------ Entries supplied ------

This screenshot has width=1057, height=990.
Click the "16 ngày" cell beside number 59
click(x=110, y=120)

------
------ Entries supplied ------

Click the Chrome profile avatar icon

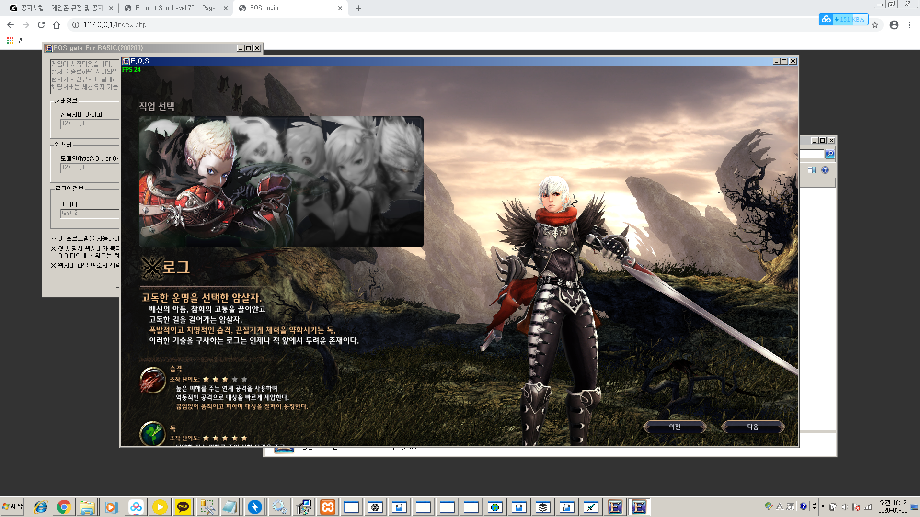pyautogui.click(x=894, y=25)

------
------ Entries supplied ------

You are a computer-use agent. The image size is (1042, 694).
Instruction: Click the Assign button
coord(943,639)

------

Task objective - Copy the records from the line with "You are a computer-use" to the line with "coord(943,639)", switching "Assign" to "Submit" and leaving everything else unchanged.

Answer in full -
You are a computer-use agent. The image size is (1042, 694).
Instruction: Click the Submit button
coord(943,639)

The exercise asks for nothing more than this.